É natural que seja assim - com esse nível de "calor". Afinal, o "PL das Fake News", como está sendo chamado pelos próprios veículos de Imprensa e pelos setores de (des)informação em suas diversas mídias, sofre o reflexo de um debate fruto do momento, ainda, de polarização que vive nosso país.
Deixo claro, desde já, que sou totalmente favorável a que tenhamos essa discussão - porque é fundamental, neste século XXI, que possamos regulamentar a nossa Internet o mais rápido possível. Só com essas providências poderemos caminhar no sentido de estabilizar as relações comerciais, sociais e políticas e evitar o abuso de poder econômico - abuso esse que é prática presente ao longo de décadas.
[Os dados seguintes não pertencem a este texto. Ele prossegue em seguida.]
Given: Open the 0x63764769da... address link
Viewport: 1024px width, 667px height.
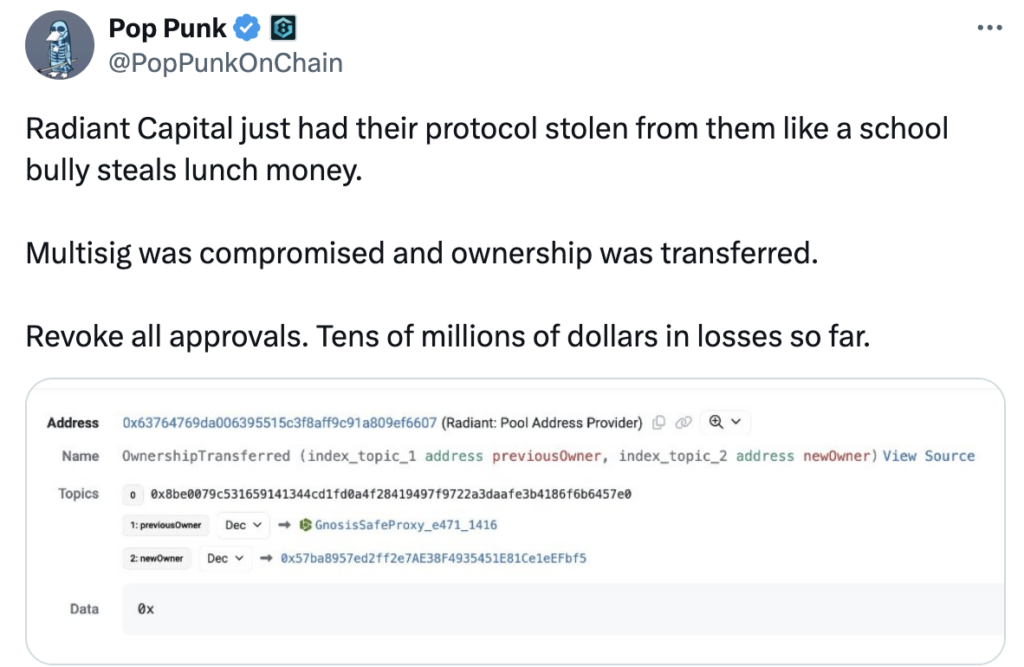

O texto do Projeto de Lei 2.630/2020 tem um sentido e alcance ainda mais amplos, como se vê do seu próprio teor: "Estabelece normas relativas à transparência de redes sociais e de serviços de mensagens privadas, sobretudo no tocante à responsabilidade dos provedores pelo combate à desinformação e pelo aumento da transparência na internet, à transparência em relação a conteúdos patrocinados e à atuação do poder público, bem como estabelece sanções para o descumprimento da lei."
Como se vê, o cerne do Projeto de Lei tem amplitude. Justamente por essa característica, penso que faltaram discussões aprofundadas entre a sociedade e entre os próprios membros do Congresso Nacional - e o que temos, no dia a dia, são discussões eivadas de valores questionáveis e um jogo de desinformação que beira a irresponsabilidade.
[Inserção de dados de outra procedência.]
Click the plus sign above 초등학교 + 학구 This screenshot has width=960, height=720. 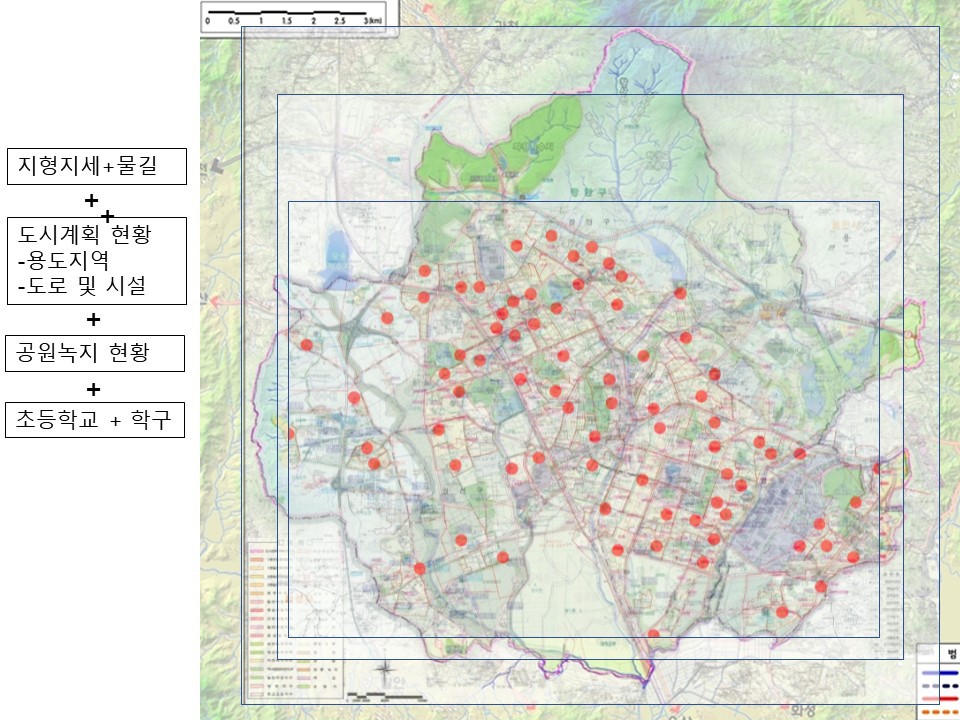tap(93, 389)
Em vez de pensarmos nos próximos cem anos, a impressão que tenho é que as questões ideológicas de parte a parte é que estão assumindo o protagonismo, tornando o momento pouco adequado para que tenhamos votação de projeto tão importante.
Desde que deu entrada no Congresso, em 1 de junho de 2020, o Projeto da "Lei Brasileira de Liberdade de Imprensa, Responsabilidade e Transparência na Internet" já recebeu 152 emendas. Depois de longa tramitação, o PL foi aprovado pelo Senado em sessão virtual (44 votos favoráveis e 32 contrários), seguindo para tramitação na Câmara dos Deputados.
Cabe mencionar que o texto, em seu artigo 3, estabelece princípios a serem protegidos, entre os quais:
a) a liberdade de expressão e de imprensa;
b) a garantia dos direitos de personalidade, dignidade, honra e privacidade;
c) o respeito à formação de preferências políticas e de uma visão de mundo pessoal do usuário;
d) o compartilhamento da responsabilidade de preservação de uma esfera pública livre, plural, diversa e democrática;
e) a garantia da confiabilidade e da integridade de sistemas informacionais;
f) a promoção do acesso ao conhecimento de assuntos de interesse público;
g) a proteção dos consumidores; e
h) a transparência nas regras para anúncios e conteúdos patrocinados.
Entre as questões mais polêmicas, estão as medidas de responsabilização dos provedores das redes sociais, a quem cabe vedar as "contas automatizadas", ou os "robôs", para ficar claro. Uma das estratégias a serem utilizadas seria a identificação de todos os usuários através de documentos de identidade.
Há, ainda, questões de responsabilização do Poder Público, tornando as contas de agentes da Administração "de interesse público". É, como se vê, enorme a tarefa na busca por erigir tal legislação. Deve ser feita, reafirmo. Mas não em meio ao atual ambiente de polarização.